Essentially if a student runs into trouble they can pull the repo, execute the code, see what their doing wrong...

I really have no idea if this would be useful for anyone but myself, you'd probably have to do it and then see how many times it gets pulled down.

We are talking about pretty small snippets of code that you've probably already got though... So total investment should be quite low. Also, could be a good way to get new subscribers, IE people googling through github and coming across compilable snippets that illustrate important techniques.

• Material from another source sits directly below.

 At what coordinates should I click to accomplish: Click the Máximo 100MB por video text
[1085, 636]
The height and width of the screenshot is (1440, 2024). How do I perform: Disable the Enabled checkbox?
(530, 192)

If I have time this evening when I get home from my Saturday spent at work :( I'll do what I have in mind myself and push it to a public github repo and link it here. I'm hoping there's no issues with that :)

G

Got about 1/2 way through on this. Running into weird problems reading res/raw/ text files in a test project.

Hopefully figure it out this evening and push it to github when I'm done.

https://github.com/luck02/AndroidTestingScaffolding

That's the general idea. I didn't actually finish it, but just generally sketched out the idea.

IE here's an android TestCase, go make it pass.

Also a good way of introducing TDD

It was also a great way for me to introduce myself to the Android test classes.